IDR / idr.openmicroscopy.org

Source for the IDR static website.
https://idr.openmicroscopy.org/about
Creative Commons Attribution 4.0 International
4 stars 16 forks source link

Update release stats #92

Open dominikl opened 4 years ago

dominikl commented 4 years ago

After each release the stats have to be updated. Most figures can be acquired via omero fs usage and stats.py script.

Problem 1:

studies.tsv wants: Study | Container | Introduced | Internal ID | Sets | Wells | Experiments (wells for screens, imaging experiments for non-screens) | Targets (genes, small molecules, geographic locations, or combination of factors (idr0019, 26, 34, 38) | Acquisitions | 5D Images | Planes | Size (TB) | Size | # of Files | avg. size (MB) | Avg. Image Dim (XYZCT)

From stats.py you'll get Container | ID | Set | Wells | Images | Planes | Bytes Example: idr0052-walther-condensinmap/experimentA | 752 | 44 of 54 | 0 | 282 | 699360 | 85.4 GB What does 44 of 54 sets mean? What is Bytes, does that have to be used for Size (TB) and Size?

omero fs usage give you something like Total disk usage: 115773571855 bytes in 25 files . What about this size? And is the 25 files the # of Files?

The workflow doc has an hql query how to get the Avg. Image Dim (XYZCT), but only for projects not for screens.

And how to get Targets? As this can be multiple things, can't think of an easy/generic script which can go through any annotation.csv and pull the number of unique 'targets'.

Problem 2

releases.tsv wants: Date | Data release | Code version | Sets | Wells | Experiments | Images | Planes | Size (TB) | Files (Million) | DB Size (GB) From stats.py you'll get some of it: Container | ID | Set | Wells | Images | Planes | Bytes Total | | 13044 | 1213175 | 9150589 | 65571290 | 334.2 TB
But where to get Files (Million) from? And how to get DB Size (GB)?

/cc @sbesson wasn't really sure where to open the issue, here (stats) or idr-utils (stats.py script).

manics commented 4 years ago

In addition we have a spreadsheet which is almost but not quite the same format as these tsv files. It'd be good to make sure the solution here is also correct for the spreadsheet (or maybe we can get rid of it?)

joshmoore commented 4 years ago

What does 44 of 54 sets mean?

Part of this is the split between "Plates" and "Datasets". I also often have to figure it out by context. Happy to have the output format from the script be made more explicit.

What is Bytes, does that have to be used for Size (TB) and Size?

Bytes from stats.py was my first attempt at a size via SQL. It was pointed out that 1) my query was wrong and 2) it doesn't match what fs usage was providing. Best option is likely to remove it.

What about this size?

Size in TB is just an easier to read version of Size

And is the 25 files the # of Files?

Yes.

And how to get Targets?

This is a difficult one, and likely since Eleanor left hasn't been maintained or even defined.

But where to get Files (Million) from?

Again, this is just an easier to read version of Files.

And how to get DB Size (GB)?

I think we have some diversity here.

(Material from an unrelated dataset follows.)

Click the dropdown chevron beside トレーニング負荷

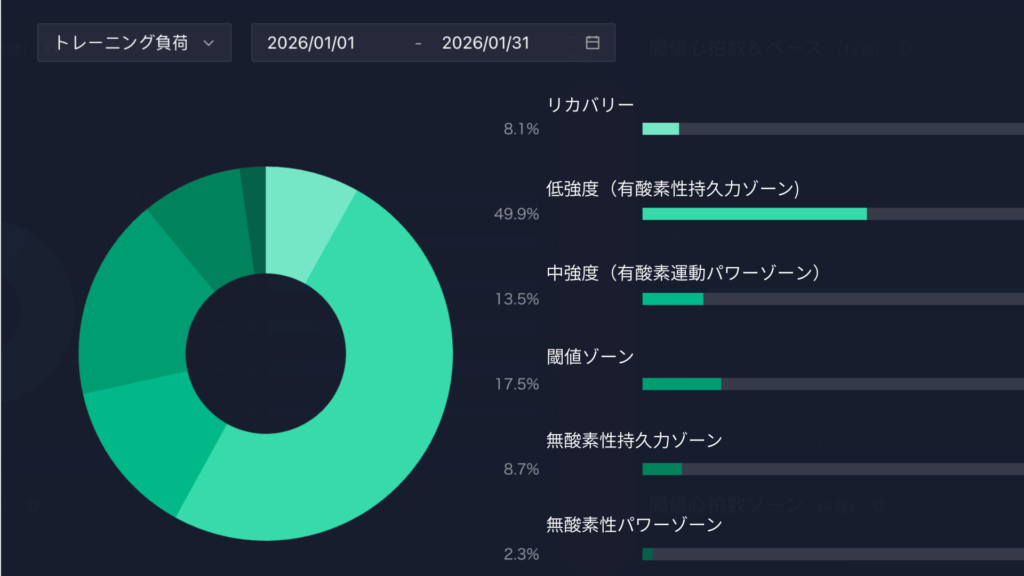pyautogui.click(x=208, y=43)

I'd suggest select pg_database_size('idr') is the basis for most of the values.

In addition we have a spreadsheet which is almost but not quite the same format as these tsv files. It'd be good to make sure the solution here is also correct for the spreadsheet (or maybe we can get rid of it?)

:+1: for having the solution work for both. I still use the spreadsheet, so until we have everything in one place I'd be :-1: for getting rid of it.

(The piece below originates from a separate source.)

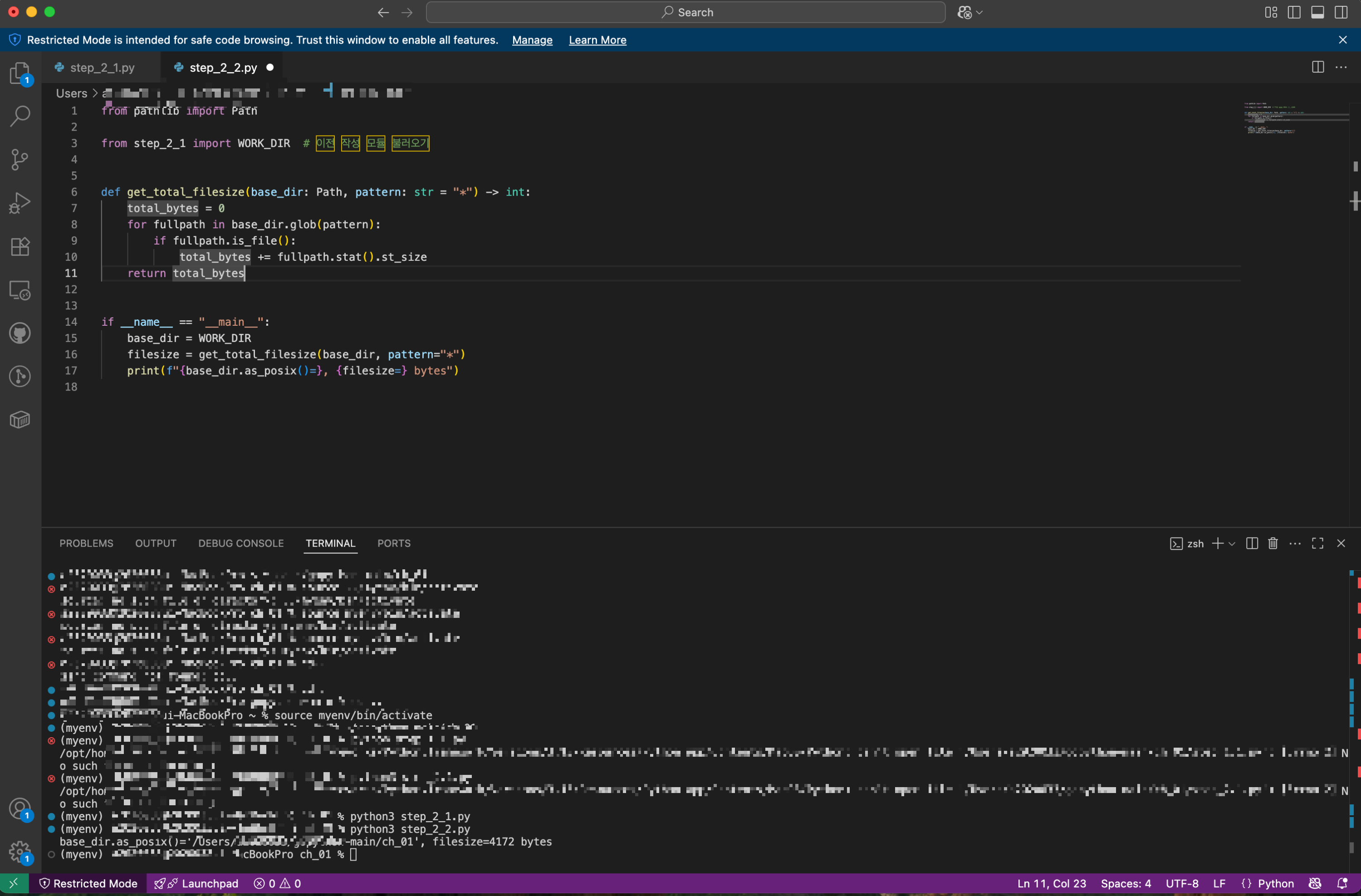Open Remote Explorer view
Viewport: 1361px width, 896px height.
[20, 290]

sbesson commented 4 years ago

A few additional comments,

Re Targets, this is a metric that is quite valuable but cannot simply be queried for the reasons described above as it requires some knowledge on the study itself. Given it has not been maintained for a while, happy to discuss removing it from the maintained stats format for now until we properly get back to it.

Re csv vs spreadhseet, I am pretty sure the headers were matching when I created the tsv files. If that's not the case, I am all for re-aligning it as it should work as cut-n-paste

Proposed actions:

sbesson commented 4 years ago

I think https://github.com/IDR/idr-utils/pull/16/ addresses most of the issues raised above related to studies.tsv.

For releases.tsv, I think most of the columns can be computed from the studies.tsv except for the release date and the database size. I am erring on the side of a separate small script that will do this calculation and take the additional values as input parameters. Or a subcommand of stats.py.